The first standardized tests
that we know of
were administered in China
over 2,000 years ago
during the Han dynasty.
Chinese officials used them to determine
aptitude for various government posts.
The subject matter included philosophy,
farming,
and even military tactics.
Standardized tests continued to be used
around the world for the next two millennia,
and today, they're used for everything
from evaluating stair climbs
for firefighters in France
to language examinations
for diplomats in Canada
to students in schools.
Some standardized tests measure scores
only in relation to the results
of other test takers.
Others measure performances on how well
test takers meet predetermined criteria.
So the stair climb for the firefighter
could be measured by comparing
the time of the climb
to that of all other firefighters.
This might be expressed in what
many call a bell curve.
Or it could be evaluated with reference
to set criteria,
such as carrying a certain amount
of weight a certain distance
up a certain number of stairs.
Similarly, the diplomat might be measured
against other test-taking diplomats,
or against a set of fixed criteria,
which demonstrate different levels
of language proficiency.
And all of these results can be expressed
using something called a percentile.
If a diplomat is in the 70th percentile,
70% of test takers scored below her.
If she scored in the 30th percentile,
70% of test takers scored above her.
Although standardized tests
are sometimes controversial,
they're simply a tool.
As a thought experiment,
think of a standardized test as a ruler.
A ruler's usefulness
depends on two things.
First, the job we ask it to do.
Our ruler can't measure
the temperature outside
or how loud someone is singing.
Second, the ruler's usefulness depends
on its design.
Say you need to measure the circumference
of an orange.
Our ruler measures length,
which is the right quantity,
but it hasn't been designed with the
flexibility required for the task at hand.

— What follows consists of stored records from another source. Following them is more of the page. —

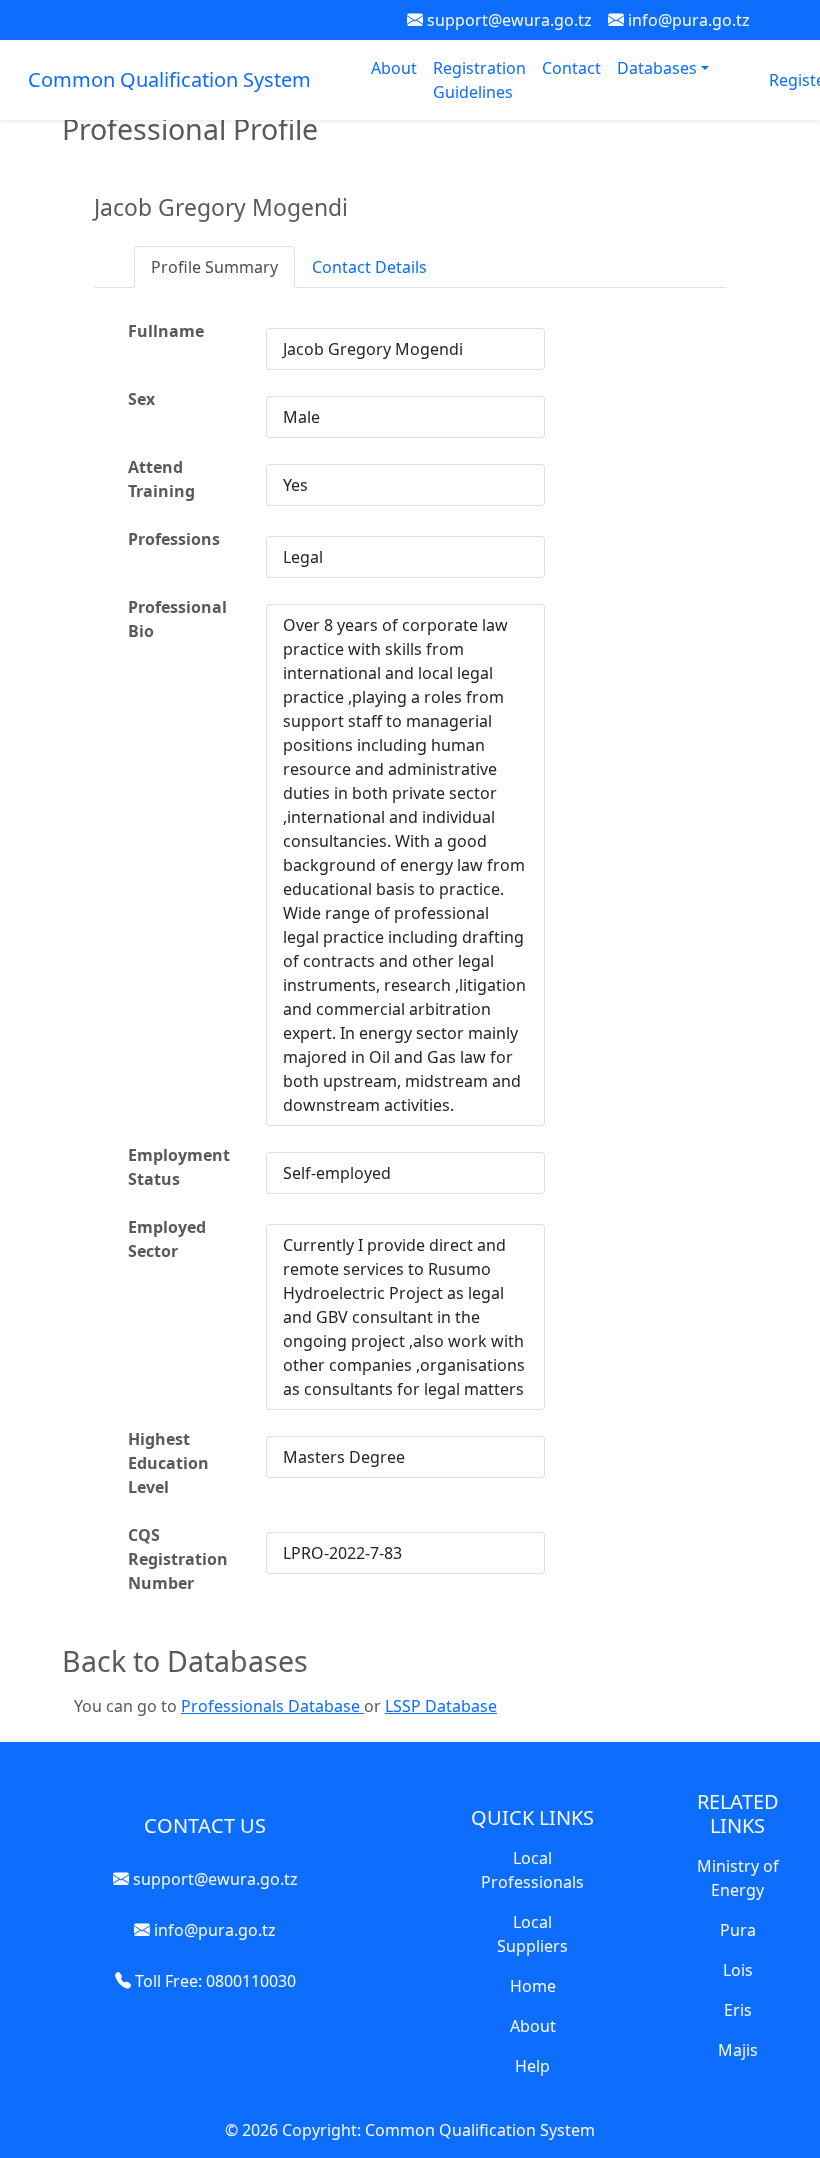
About (394, 68)
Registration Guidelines (479, 80)
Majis (738, 2050)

So, if standardized tests are given
the wrong job,
or aren't designed properly,
they may end up measuring
the wrong things.
In the case of schools,
students with test anxiety may have
trouble performing their best
on a standardized test,
not because they don't know the answers,
but because they're feeling too nervous
to share what they've learned.
Students with reading challenges
may struggle with the wording
of a math problem,
so their test results may better reflect
their literacy
rather than numeracy skills.
And students who were confused by examples
on tests that contain
unfamiliar cultural references
may do poorly,
telling us more about the test taker's
cultural familiarity
than their academic learning.
In these cases, the tests may need
to be designed differently.
Standardized tests can also
have a hard time
measuring abstract
characteristics or skills,
such as creativity, critical thinking,
and collaboration.
If we design a test poorly,
or ask it to do the wrong job,
or a job it's not very good at,
the results may not be reliable or valid.
Reliability and validity
are two critical ideas
for understanding standardized tests.
To understand the difference between them,
we can use the metaphor
of two broken thermometers.
An unreliable thermometer
gives you a different reading
each time you take your temperature,
and the reliable but invalid thermometer
is consistently ten degrees too hot.
Validity also depends on accurate
interpretations of results.
If people say results of a test
mean something they don't,
that test may have a validity problem.
Just as we wouldn't expect a ruler
to tell us how much an elephant weighs,
or what it had for breakfast,
we can't expect standardized tests alone
to reliably tell us how smart someone is,
how diplomats will handle
a tough situation,
or how brave a firefighter
might turn out to be.
So standardized tests may help us learn
a little about a lot of people
in a short time,
but they usually can't tell us a lot
about a single person.
Many social scientists worry about
test scores resulting in sweeping
and often negative changes
for test takers,
sometimes with long-term
life consequences.
We can't blame the tests, though.
It's up to us to use the right tests
for the right jobs,
and to interpret results appropriately.